[Saved entries]
.....
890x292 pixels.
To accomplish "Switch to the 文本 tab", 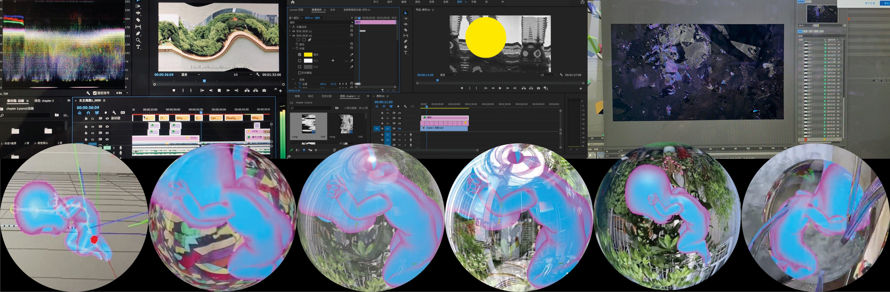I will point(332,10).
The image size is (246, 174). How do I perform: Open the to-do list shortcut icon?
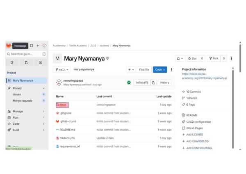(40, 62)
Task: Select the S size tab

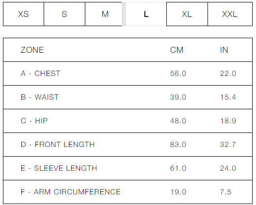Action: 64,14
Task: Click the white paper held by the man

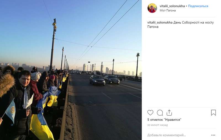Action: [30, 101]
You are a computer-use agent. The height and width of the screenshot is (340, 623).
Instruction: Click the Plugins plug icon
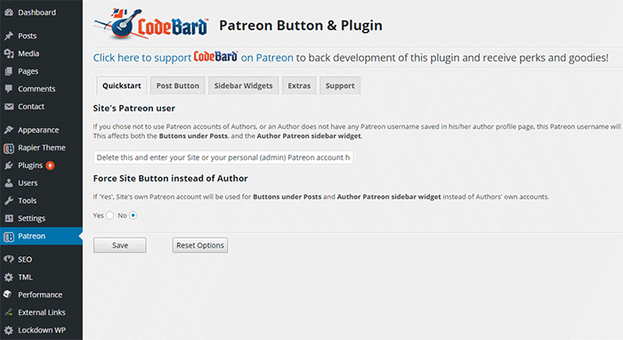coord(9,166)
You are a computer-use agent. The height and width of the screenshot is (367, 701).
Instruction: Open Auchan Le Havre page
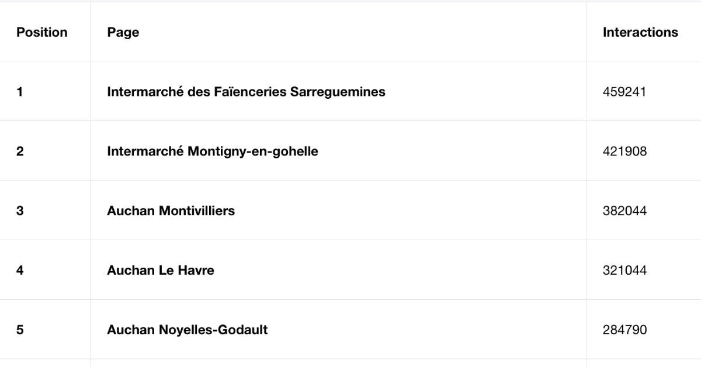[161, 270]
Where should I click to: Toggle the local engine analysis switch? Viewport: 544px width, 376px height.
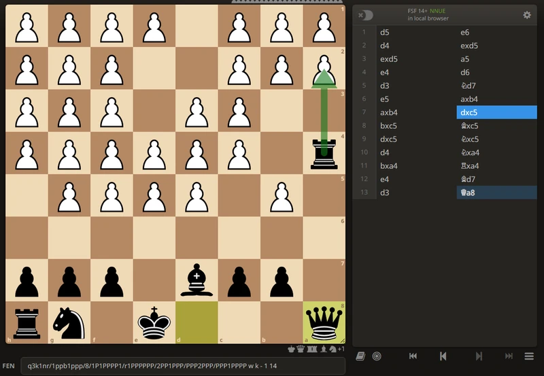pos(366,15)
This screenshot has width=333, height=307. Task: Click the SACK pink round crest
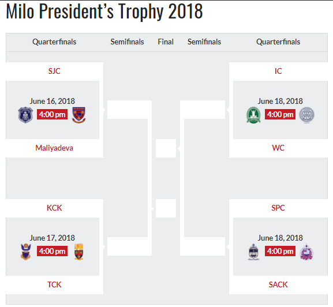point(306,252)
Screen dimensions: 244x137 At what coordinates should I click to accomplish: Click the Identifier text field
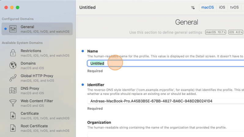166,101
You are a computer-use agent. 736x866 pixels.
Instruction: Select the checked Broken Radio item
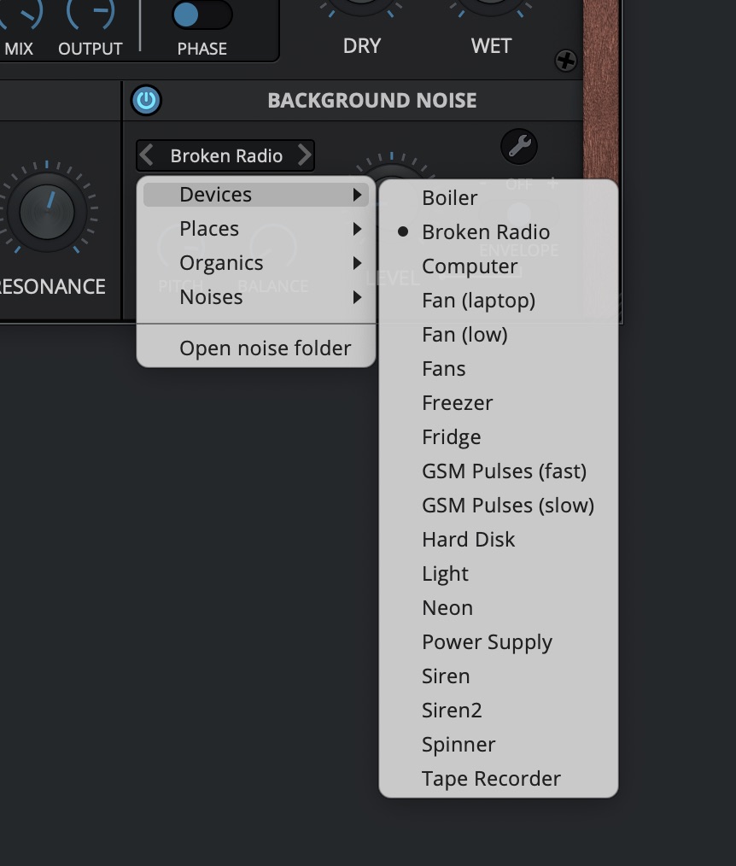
.....
• _Objective_
Report each line of the data above that contains the word "Instruction", where uppercase and lowercase must match.

• _Finished exercise_
Instruction: Click the Plugins plug icon
Instruction: Open Auchan Le Havre page
Instruction: Select the checked Broken Radio item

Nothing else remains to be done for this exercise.